2011/12/2 Kyungmin Park <[email protected]>:
> Hi,
>
> It's proof of concept to run kernel thread for batched discard.
>
> Now it can run fitrim at user level. but it's not clear which deamon run this activity.
> In case of android platform, the launcher is candidate
> but user can change the default launcher then it can't use the fitrim any more.
>
> To address this issue. no dependency with platform. run the fitrim at kernel.
> Basically don't bother the user it runs at 2 clock. Please note that if it's clean state, it doesn't take much time.
>
> Please give opinions and comments.
I think that it is good approach. If we can adjust wake up time and
cycle, it is more better.
And we can avoid performance degradation by copy merging in mmc/sdd internal.
On the other hand lifetime of ssd/mmc is decreased by this patch ?
> Thank you,
> Kyungmin Park
> ---
> diff --git a/fs/ext4/ext4.h b/fs/ext4/ext4.h
> index 5b0e26a..2cad9b3 100644
> --- a/fs/ext4/ext4.h
> +++ b/fs/ext4/ext4.h
> @@ -942,6 +942,7 @@ struct ext4_inode_info {
>
>  #define EXT4_MOUNT2_EXPLICIT_DELALLOC  0x00000001 /* User explicitly
>                                                      specified delalloc */
> +#define EXT4_MOUNT2_AUTO_DISCARD       0x00000002 /* Auto batched discard */
>
>  #define clear_opt(sb, opt)             EXT4_SB(sb)->s_mount_opt &= \
>                                                ~EXT4_MOUNT_##opt
> @@ -1249,6 +1250,10 @@ struct ext4_sb_info {
>
>        /* record the last minlen when FITRIM is called. */
>        atomic_t s_last_trim_minblks;
> +
> +       /* timer for periodic auto batched discard */
> +       struct timer_list s_auto_discard;
> +       struct task_struct *s_auto_discard_thread;
>  };
>
>  static inline struct ext4_sb_info *EXT4_SB(struct super_block *sb)

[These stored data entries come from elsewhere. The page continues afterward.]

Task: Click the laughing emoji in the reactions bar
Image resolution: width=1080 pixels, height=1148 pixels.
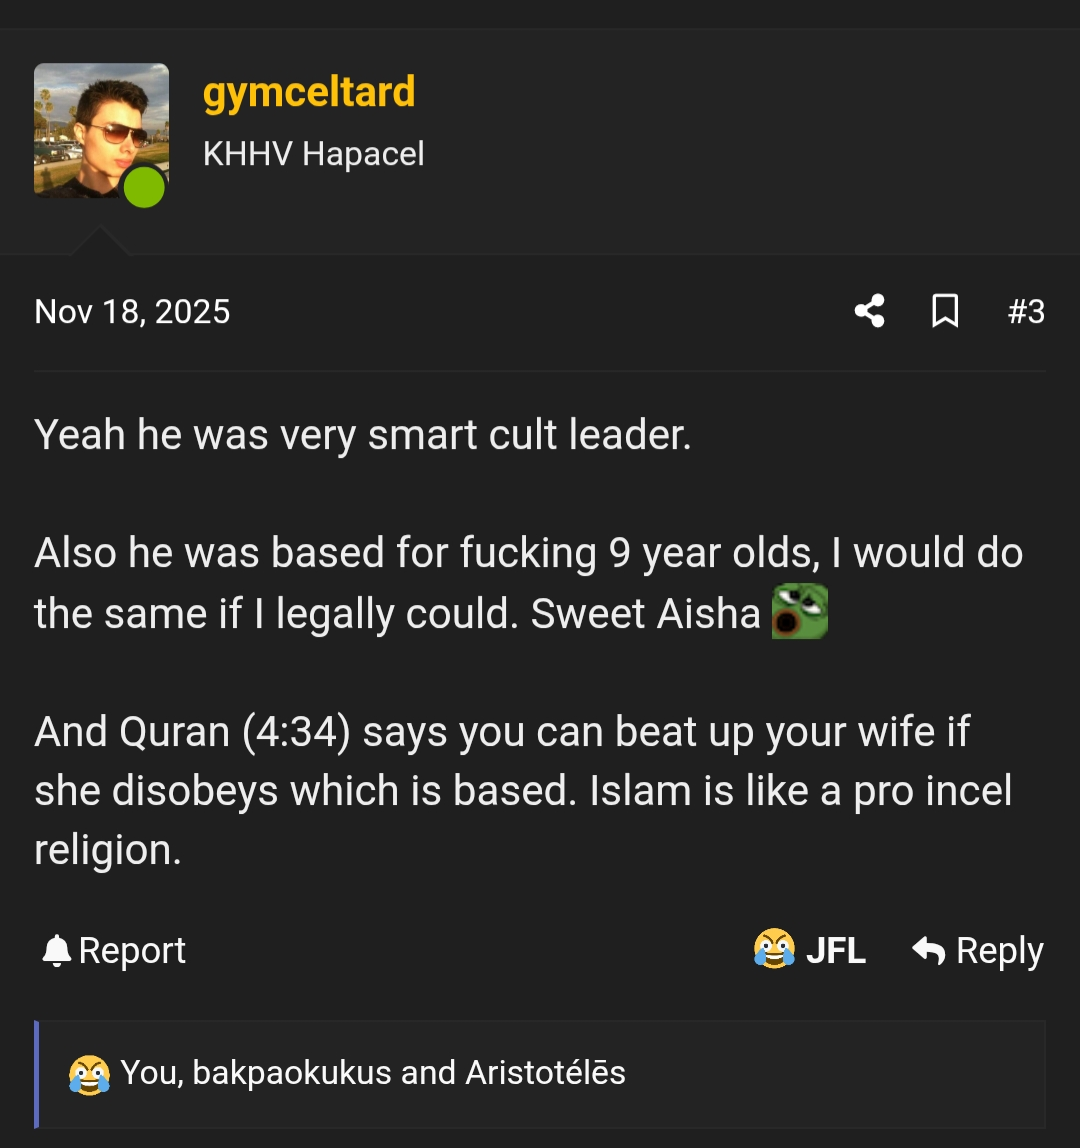Action: pyautogui.click(x=88, y=1073)
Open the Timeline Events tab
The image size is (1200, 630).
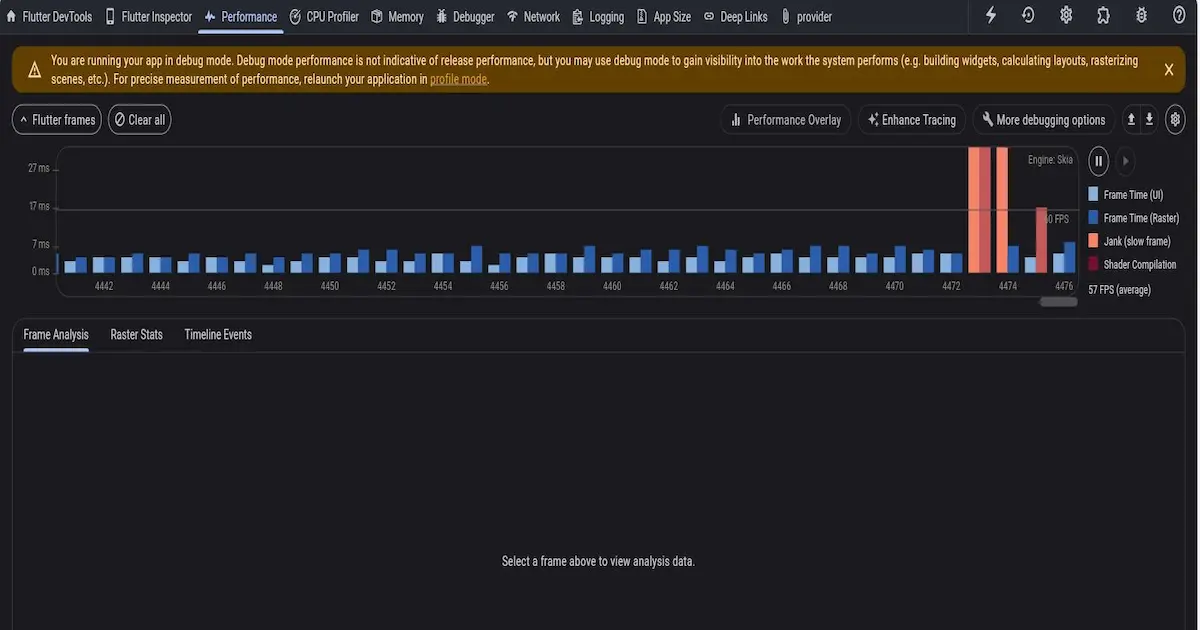point(218,335)
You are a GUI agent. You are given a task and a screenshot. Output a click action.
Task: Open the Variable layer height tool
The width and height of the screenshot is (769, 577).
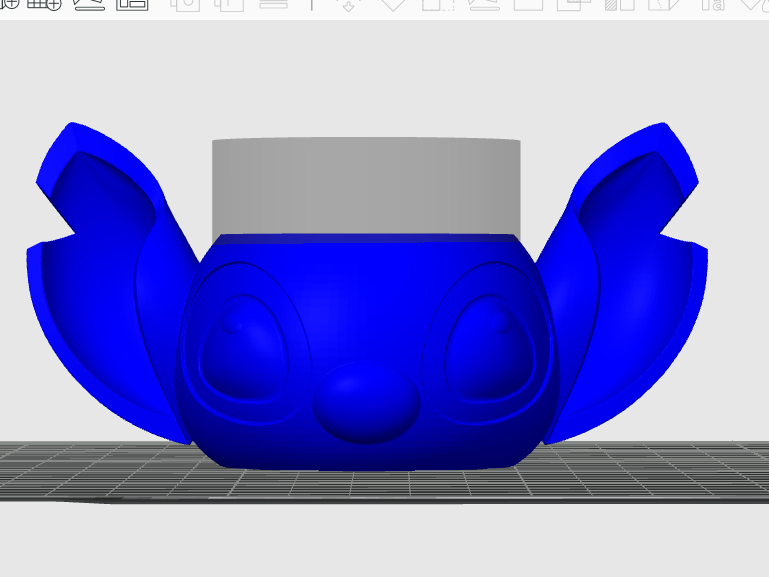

> diff --git a/fs/ext4/super.c b/fs/ext4/super.c
> index 3858767..a2e9920 100644
> --- a/fs/ext4/super.c
> +++ b/fs/ext4/super.c
> @@ -818,6 +818,10 @@ static void ext4_put_super(struct super_block *sb)
>                        ext4_abort(sb, "Couldn't clean up the journal");
>        }
>
> +       if (test_opt2(sb, AUTO_DISCARD)) {
> +               kthread_stop(sbi->s_auto_discard_thread);
> +               del_timer(&sbi->s_auto_discard);
> +       }
>        del_timer(&sbi->s_err_report);
>        ext4_release_system_zone(sb);
>        ext4_mb_release(sb);
> @@ -1144,6 +1148,9 @@ static int ext4_show_options(struct seq_file *seq, struct vfsmount *vfs)
>        if (test_opt(sb, DISCARD) && !(def_mount_opts & EXT4_DEFM_DISCARD))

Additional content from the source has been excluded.